If you want more information on the survey you can type ?gss_cat into the console. Let’s load the data.

gss_cat <- forcats::gss_cat

We can take a look at the data using head(), which shows us the first 6 rows of the data frame.

head(gss_cat)

The str() function tells us what the class of each variable is. You will notice that most variables in the gss_cat data are factors with different levels. In this tutorial we will work mainly with these variables to learn techniques for working with factors.

str(gss_cat)

## tibble [21,483 × 9] (S3: tbl_df/tbl/data.frame)
##  $ year   : int [1:21483] 2000 2000 2000 2000 2000 2000 2000 2000 2000 2000 ...
##  $ marital: Factor w/ 6 levels "No answer","Never married",..: 2 4 5 2 4 6 2 4 6 6 ...
##  $ age    : int [1:21483] 26 48 67 39 25 25 36 44 44 47 ...
##  $ race   : Factor w/ 4 levels "Other","Black",..: 3 3 3 3 3 3 3 3 3 3 ...
##  $ rincome: Factor w/ 16 levels "No answer","Don't know",..: 8 8 16 16 16 5 4 9 4 4 ...
##  $ partyid: Factor w/ 10 levels "No answer","Don't know",..: 6 5 7 6 9 10 5 8 9 4 ...
##  $ relig  : Factor w/ 16 levels "No answer","Don't know",..: 15 15 15 6 12 15 5 15 15 15 ...
##  $ denom  : Factor w/ 30 levels "No answer","Don't know",..: 25 23 3 30 30 25 30 15 4 25 ...
##  $ tvhours: int [1:21483] 12 NA 2 4 1 NA 3 NA 0 3 ...

Tibbles

Tibbles are modern re-workings of a data.frame. Tibbles keep the most important features of a traditional data.frame while introducing small tweaks to improve functionality. For instance, tibbles never change variable names or types, and won’t create rownames. Another useful feature of tibbles is that they warn you if do something they don’t like, such as use a variable that does not exist.

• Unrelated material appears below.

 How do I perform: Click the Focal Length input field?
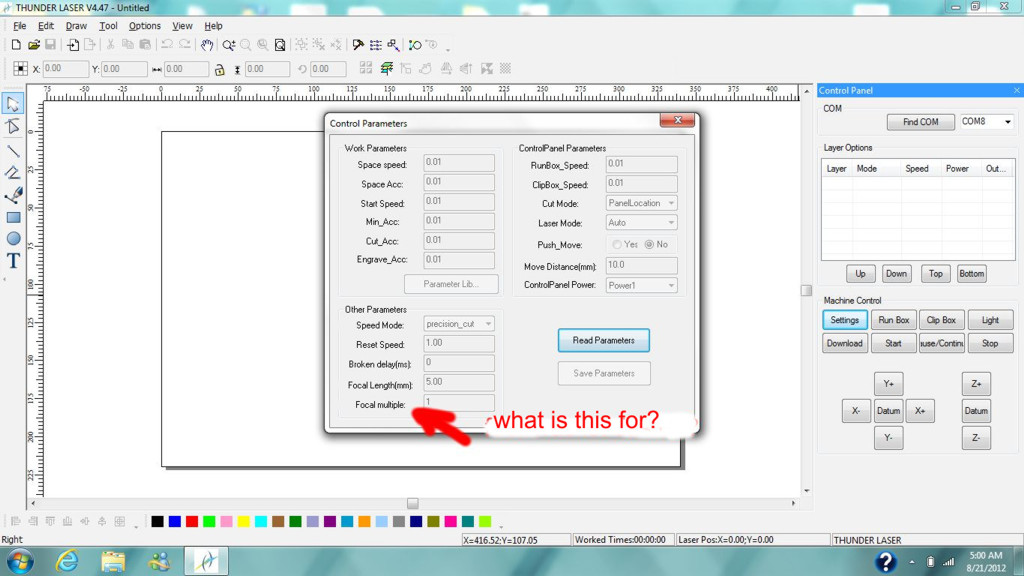pos(459,382)

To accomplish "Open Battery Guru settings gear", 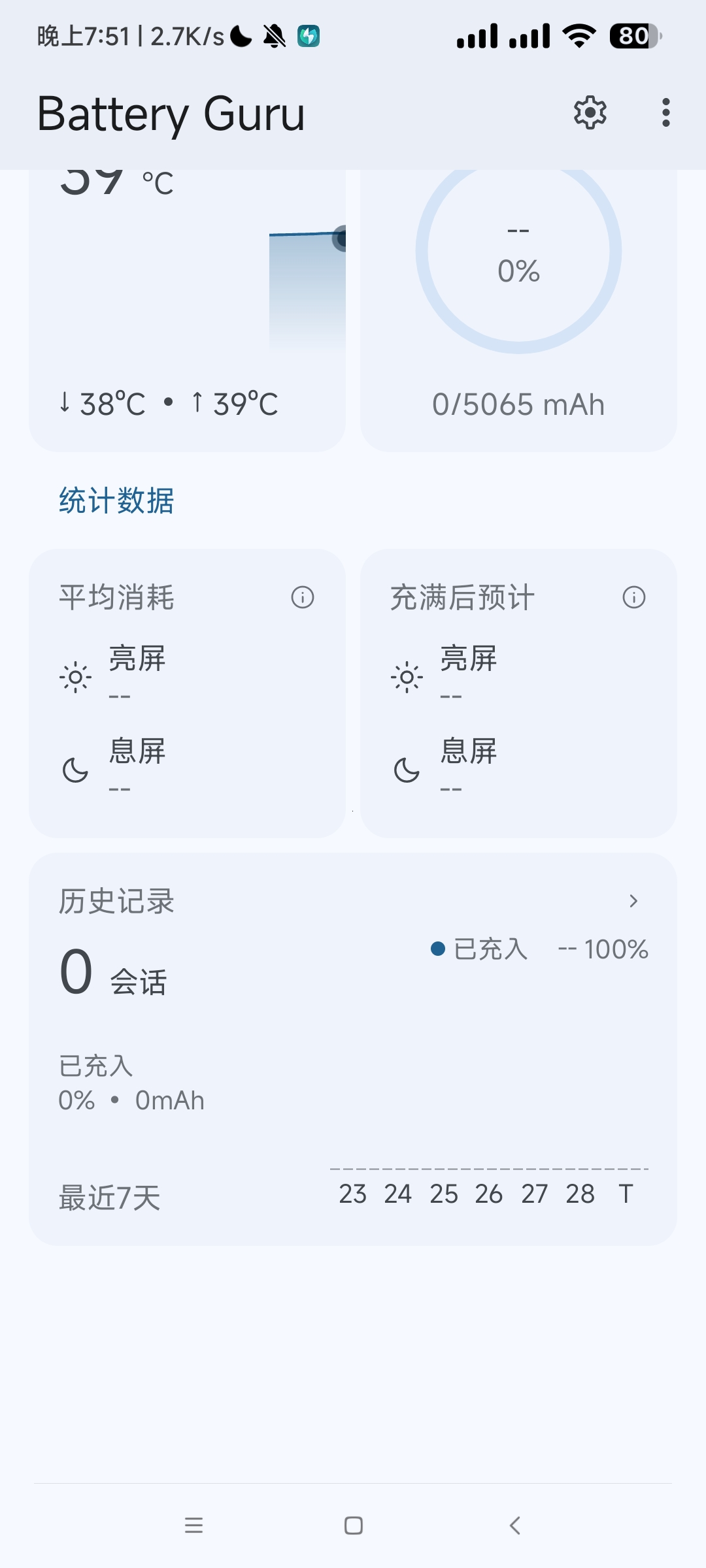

In addition, there are two main differences when using tibbles vs. data.frame:

Printing: tibbles only print the first 10 rows and only columns that fit on screen to avoid overwhelming your environment
Subsetting: when extracting a single variable from a tibble you must use the . placeholder (e.g., df %>% .x instead of df$x or df[["x"]]))

Because tibble is a part of the core tidyverse any function also connected to it will produce tibbles. However, sometimes you need to coerce R data frames to tibbles using `as_tibble()’, like so:

as_tibble(gss_cat)

Working with pipes

Pipes are a useful tool that make it easier to express a sequence of multiple operations in R. Pipes %>% come from the magrittr package, so they are automatically loaded when you use the tidyverse. Pipes make code more intuitive and easier to understand - which is good for practicing open science!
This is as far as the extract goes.